ST. LOUIS -- Top prospect Zack Wheeler is heading to New York this week after all -- though not for the reason Mets fans had hoped.
Wheeler alerted Triple-A Las Vegas trainers on Monday of soreness in his right clavicle and the Mets, in what assistant general manager John Ricco termed a "conservative move," are flying him to New York for tests.
"I think we're being a little bit conservative given who it is," Ricco said.
Both Ricco and manager Terry Collins said they do not consider the injury serious, and that Wheeler should only miss one start. But it comes at a most inopportune time for Wheeler, who had turned around his rocky start to the season by going 2-0 with a 1.35 ERA, 19 strikeouts and three walks over his last three outings.
Both of the Mets' two top prospects will visit New York this week, with catcher Travis d'Arnaud also scheduled for a checkup on his fractured left foot. d'Arnaud is expected to miss at least another month.
Elbow inflammation sends Atchison to DL
ST. LOUIS -- An MRI of Scott Atchison's right elbow revealed no new structural damage, according to Mets assistant general manager John Ricco, though the team will be without Atchison's services for the immediate future.
Hoping that a week of rest and treatment will calm the inflammation in the back of his right elbow, the Mets placed Atchison on the 15-day disabled list Tuesday and recalled right-hander Collin McHugh from Triple-A Las Vegas.
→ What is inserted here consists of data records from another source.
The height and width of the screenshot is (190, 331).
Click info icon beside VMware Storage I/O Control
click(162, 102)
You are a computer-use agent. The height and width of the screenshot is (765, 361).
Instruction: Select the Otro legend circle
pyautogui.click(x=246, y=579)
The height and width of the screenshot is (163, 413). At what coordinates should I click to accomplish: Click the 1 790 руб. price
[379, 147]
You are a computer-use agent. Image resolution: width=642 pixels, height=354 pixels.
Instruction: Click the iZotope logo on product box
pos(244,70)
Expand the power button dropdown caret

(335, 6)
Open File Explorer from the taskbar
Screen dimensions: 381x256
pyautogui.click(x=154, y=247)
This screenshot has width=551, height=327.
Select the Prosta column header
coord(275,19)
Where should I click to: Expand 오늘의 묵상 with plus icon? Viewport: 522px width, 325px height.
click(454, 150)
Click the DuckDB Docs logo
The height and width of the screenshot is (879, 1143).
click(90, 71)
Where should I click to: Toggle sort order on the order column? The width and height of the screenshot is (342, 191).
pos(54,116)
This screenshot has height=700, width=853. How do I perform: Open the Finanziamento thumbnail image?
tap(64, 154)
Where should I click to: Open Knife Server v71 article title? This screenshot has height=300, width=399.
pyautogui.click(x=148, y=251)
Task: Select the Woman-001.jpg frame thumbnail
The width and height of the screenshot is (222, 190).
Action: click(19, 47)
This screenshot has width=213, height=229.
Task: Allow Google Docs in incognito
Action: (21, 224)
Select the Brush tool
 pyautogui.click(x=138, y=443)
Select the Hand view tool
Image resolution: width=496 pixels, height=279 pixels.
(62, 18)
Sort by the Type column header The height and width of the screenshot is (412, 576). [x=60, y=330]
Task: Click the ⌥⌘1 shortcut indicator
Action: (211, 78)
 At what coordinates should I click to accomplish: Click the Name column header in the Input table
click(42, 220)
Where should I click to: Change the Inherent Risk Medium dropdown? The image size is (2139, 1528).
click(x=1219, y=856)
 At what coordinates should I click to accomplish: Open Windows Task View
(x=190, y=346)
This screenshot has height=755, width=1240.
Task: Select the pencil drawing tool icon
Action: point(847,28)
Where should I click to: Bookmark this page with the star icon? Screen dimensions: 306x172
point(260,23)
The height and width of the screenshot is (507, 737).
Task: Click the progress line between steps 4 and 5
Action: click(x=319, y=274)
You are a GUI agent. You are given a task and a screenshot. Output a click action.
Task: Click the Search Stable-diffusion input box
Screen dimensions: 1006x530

The numbness that Atchison felt in Monday's game was caused by a group of bone spurs in his elbow, which irritated a nerve and caused inflammation.
"I think all things being considered, that's some good news," Ricco said.
Atchison, who has been pitching with a torn elbow ligament since at least last season, opted against Tommy John surgery upon first learning of the injury last summer. He hopes to avoid surgery again, despite the presence of bone spurs.
While Atchison recovers, the Mets will replace him in the bullpen with McHugh, who posted eye-popping numbers with Las Vegas. Despite pitching regularly in one of the most hitter-friendly enclaves in all of professional baseball, McHugh produced a 2.74 ERA with 36 strikeouts and nine walks over 49 1/3 innings.
He does not believe the transition to relief work will arrest his momentum.
"Honestly, it's about preparation," McHugh said. "The better you prepare, the better chance you have of succeeding out there. And whether I'm on a starter's schedule or I'm on a reliever's schedule, it doesn't really matter. I'm prepared both ways."
Collins speaks out about Valdespin incident
ST. LOUIS -- Four days after Jordany Valdespin aggravated the Pirates with his home run celebration in the waning moments of a blowout loss, Mets manager Terry Collins said that fans vilifying Valdespin do not understand the situation.
"I don't answer to fans," Collins said. "They don't play this game. They have no idea what goes on. They have no idea what goes on in there. They have absolutely no idea what it means to be a professional teammate at this level.
"I don't care what the perception is. All I know is what goes on here. I've been doing this for 42 years. I don't care what anybody on the outside thinks. I know how to get it done in the clubhouse. I've been doing it a lot longer than a lot of people."
Collins corrected a report alleging that Valdespin attempted to worm his way out of his first pinch-hit appearance the following day, in which Pirates reliever Bryan Morris plunked him with a retaliatory fastball. In reality, Collins said, Valdespin wanted only to avoid a second trip to the plate, with his forearm swelling two innings after Morris hit him.
"He was down in the dumps the other day because he got hit, and he had a tough time understanding why everybody was upset about it," Collins said. "He's better today. He's feeling better today."
• With Ruben Tejada struggling, Mets manager Terry Collins started utility infielder Justin Turner over Tejada at shortstop on Tuesday for the second time this season. It marked the fourth time in six games that Turner has cracked the starting lineup, with two starts at first base and one at second.
• Matt Harvey shrugged off the notion of a Sports Illustrated jinx on Tuesday, after he became the first Mets player to appear on the magazine's cover since Johan Santana in 2008. Harvey appeared under the headline: "The Dark Knight of Gotham."
• The Mets announced Tuesday that they have signed right-handed pitcher Matt Fox to a Minor League deal. A former first-round Draft pick, Fox made four big league appearances with the Twins and Red Sox in 2010. He was 1-0 with a 1.59 ERA in four starts and one relief appearance for York (Pa.) of the Atlantic League, with 18 strikeouts and three walks in 17 innings. Fox will join the rotation at Triple-A Las Vegas.